_Verilen metin:_
++++++++
Moda deyimle eski yılı geride bıraktık.
2017 Milletçe canımızı çok yakan, sıkıntılarla boğuştuğumuz bir yıl olarak arşivlerde yerini aldı.
Ancak son gelişmelere baktığımızda yeni yılda daha iyi olacağımız gibi bir ışık görünmüyor ne yazık ki.
Ekonomi dün kırmızı ışık ile tehlike sinyali veriyordu, bugün yine aynı noktada.
Asgari ücret artışının neler getirdiğini tartışamadan yeni zamlar ile gözümüzü açıyoruz.
Ve zam yağmuru iğneden ipliğe artarak devam edecek gibi görünüyor.
Bir büyüme rakamımıza bakıyorum, bir de emeklininin, asgari ücretlinin durumuna.
“Eyvah eyvah” diyeceğimiz yerdeyiz.
Ben ekonomist değilim ama işin uzmanlarının neler söylediğini takip edince hangi noktada olduğumuz da kabak gibi ortada duruyor.
Zaten kötü gidişi görmek için ila da ekonomist olmaya gerek yok.
Siyaseti ve siyasetçileri gözlemlemek yeterli bilgiyi veriyor.
Benim kriterim hep budur.
Yanılmış da değilim.
Bakın ekranlara özellikle iktidar partisinin kurmayları günde iki defa her fırsatta konuşuyor.
Açılıştı, kongreydi hiçbir etkinliği kaçırmıyorlar.
Öyle iç politikaydı, dış politikaydı demeden saydırıyorlar da saydırıyorlar.
Sahip oldukları medya gücü ile ekranları, manşetleri kimseye kaptırmıyorlar.
++++++++
_Sağlanan veriler:_
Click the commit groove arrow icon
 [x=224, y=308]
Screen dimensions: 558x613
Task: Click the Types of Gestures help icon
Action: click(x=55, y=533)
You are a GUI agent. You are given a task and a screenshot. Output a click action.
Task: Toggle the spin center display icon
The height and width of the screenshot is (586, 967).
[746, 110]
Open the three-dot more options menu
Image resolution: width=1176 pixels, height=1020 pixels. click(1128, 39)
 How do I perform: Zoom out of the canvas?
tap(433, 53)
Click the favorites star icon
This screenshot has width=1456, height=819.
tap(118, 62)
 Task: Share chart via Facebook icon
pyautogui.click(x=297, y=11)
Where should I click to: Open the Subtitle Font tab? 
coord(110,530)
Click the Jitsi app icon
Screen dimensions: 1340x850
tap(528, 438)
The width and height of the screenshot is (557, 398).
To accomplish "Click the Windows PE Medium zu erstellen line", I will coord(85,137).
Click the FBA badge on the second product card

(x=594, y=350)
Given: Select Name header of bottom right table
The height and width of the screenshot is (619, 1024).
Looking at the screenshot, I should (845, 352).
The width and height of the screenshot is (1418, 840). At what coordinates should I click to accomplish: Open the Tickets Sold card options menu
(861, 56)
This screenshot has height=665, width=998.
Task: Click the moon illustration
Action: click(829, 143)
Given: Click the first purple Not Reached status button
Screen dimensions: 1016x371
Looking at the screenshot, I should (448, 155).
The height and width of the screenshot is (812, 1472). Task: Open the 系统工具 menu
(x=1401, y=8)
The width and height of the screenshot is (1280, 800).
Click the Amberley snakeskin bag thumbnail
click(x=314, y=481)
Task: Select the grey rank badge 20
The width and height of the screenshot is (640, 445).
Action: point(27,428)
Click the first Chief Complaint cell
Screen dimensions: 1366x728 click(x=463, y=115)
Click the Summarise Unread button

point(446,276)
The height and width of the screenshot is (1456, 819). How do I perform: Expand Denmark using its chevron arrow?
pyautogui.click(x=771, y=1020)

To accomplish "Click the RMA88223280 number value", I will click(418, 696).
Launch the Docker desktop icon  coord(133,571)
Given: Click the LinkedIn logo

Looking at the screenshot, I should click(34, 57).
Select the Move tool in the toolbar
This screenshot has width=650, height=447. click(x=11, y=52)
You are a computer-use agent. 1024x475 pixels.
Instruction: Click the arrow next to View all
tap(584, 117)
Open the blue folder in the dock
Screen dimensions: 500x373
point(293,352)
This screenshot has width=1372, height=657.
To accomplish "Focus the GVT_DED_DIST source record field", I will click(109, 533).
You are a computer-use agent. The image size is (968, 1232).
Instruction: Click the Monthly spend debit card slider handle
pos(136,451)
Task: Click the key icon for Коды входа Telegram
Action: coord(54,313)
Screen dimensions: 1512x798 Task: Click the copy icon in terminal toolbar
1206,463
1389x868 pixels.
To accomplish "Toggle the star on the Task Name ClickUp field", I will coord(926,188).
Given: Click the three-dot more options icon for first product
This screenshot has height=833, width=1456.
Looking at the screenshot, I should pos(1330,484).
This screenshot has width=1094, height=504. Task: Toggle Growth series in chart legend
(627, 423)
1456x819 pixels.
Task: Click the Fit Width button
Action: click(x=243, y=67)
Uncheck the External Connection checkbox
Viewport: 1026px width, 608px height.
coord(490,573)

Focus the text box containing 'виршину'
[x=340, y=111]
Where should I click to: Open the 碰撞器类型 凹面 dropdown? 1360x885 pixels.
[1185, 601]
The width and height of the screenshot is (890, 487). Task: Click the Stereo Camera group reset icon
++++++++
_Yapılacak iş:_
Verilen metne göre aşağıdaki soruları yanıtlayın ve cevapları aynı numaralarla verin.
1. Hangi yıl, milletçe sıkıntılarla boğuşulan bir yıl olarak arşivlerde yerini almıştır?
2. Kötü gidişi görmek için neyi gözlemlemek yeterli bilgiyi veriyor?
3. İktidar partisinin kurmayları ekranlarda günde kaç defa konuşuyor?

_Çıktı:_
1. 2017
2. Siyaseti ve siyasetçileri gözlemlemek.
3. Günde iki defa.